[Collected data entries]
################

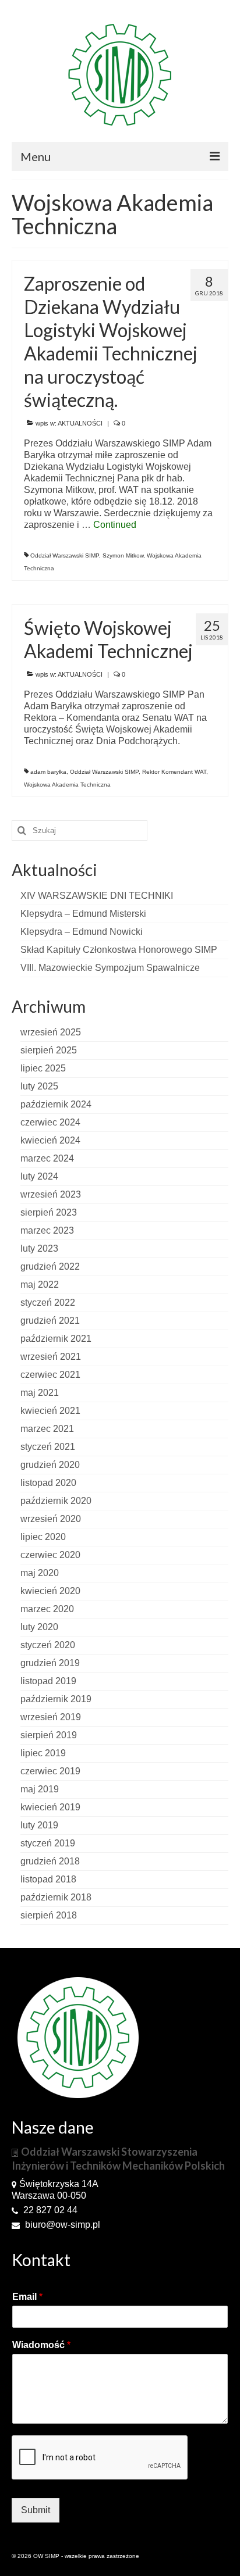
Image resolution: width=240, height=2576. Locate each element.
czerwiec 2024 (50, 1122)
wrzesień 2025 (50, 1032)
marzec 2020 (47, 1609)
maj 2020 (39, 1573)
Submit (35, 2510)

################

> _What the task requires_
Each line from the one containing "czerwiec 2024 (50, 1122)" to the final line above should be written out exactly; please omit the others.

> _Answer_
czerwiec 2024 (50, 1122)
wrzesień 2025 (50, 1032)
marzec 2020 (47, 1609)
maj 2020 (39, 1573)
Submit (35, 2510)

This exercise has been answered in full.